- [Exercise instructions]:
Return the line containing "Task: Click the" together with every later line up to the end of the records, exactly and with no pictures; return nothing else.

Start of Provided records

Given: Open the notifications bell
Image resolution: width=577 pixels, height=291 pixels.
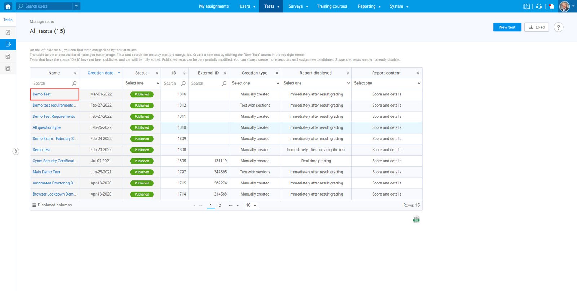Looking at the screenshot, I should (x=551, y=6).
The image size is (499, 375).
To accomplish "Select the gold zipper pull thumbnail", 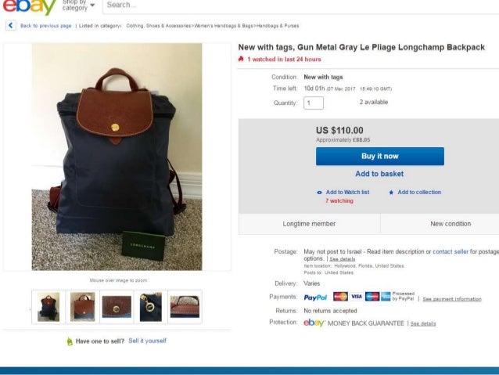I will [x=151, y=307].
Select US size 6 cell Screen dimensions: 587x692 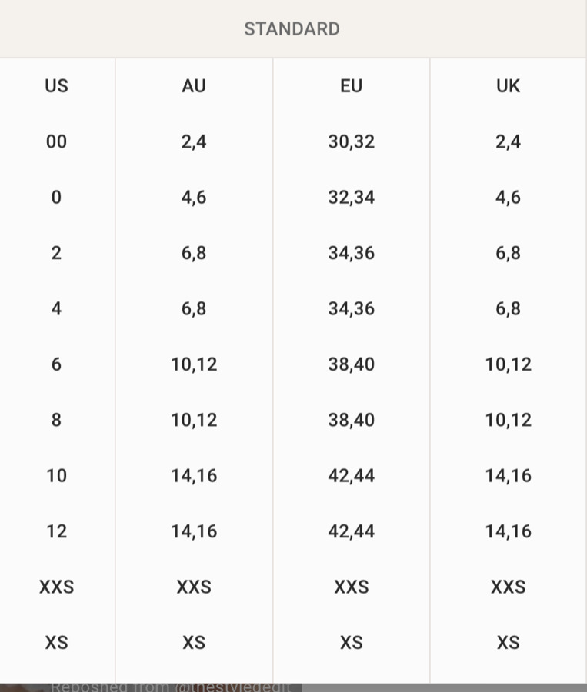56,364
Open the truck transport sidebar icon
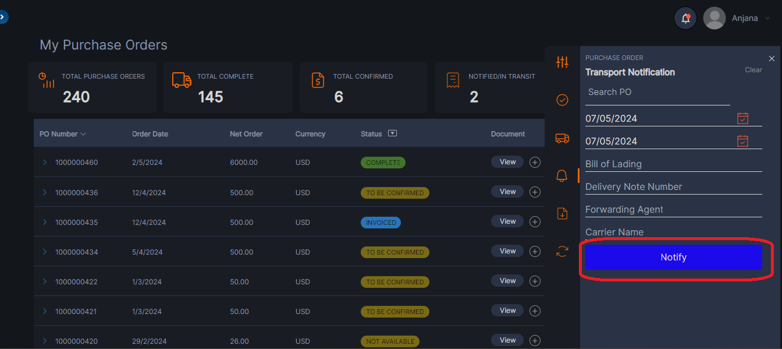 click(562, 138)
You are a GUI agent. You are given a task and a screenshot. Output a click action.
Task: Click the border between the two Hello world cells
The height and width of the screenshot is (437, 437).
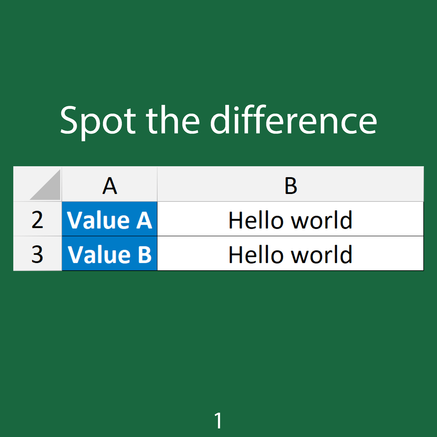290,236
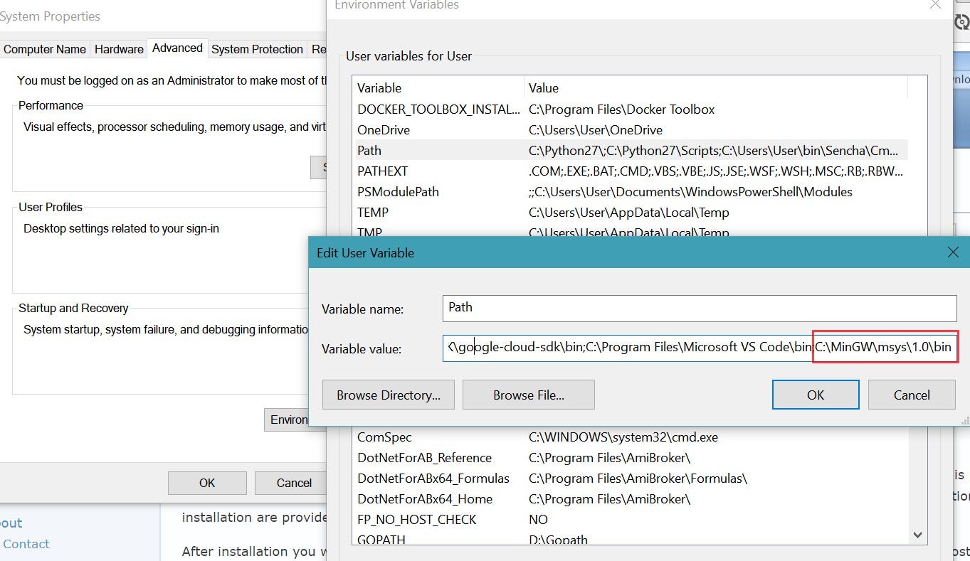Select the Path user variable row
The width and height of the screenshot is (970, 561).
498,150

End of Provided records

- [Response below]:
Task: Click the border between the two Hello world cells
The height and width of the screenshot is (437, 437).
290,236
Select the Path user variable row
The width and height of the screenshot is (970, 561).
498,150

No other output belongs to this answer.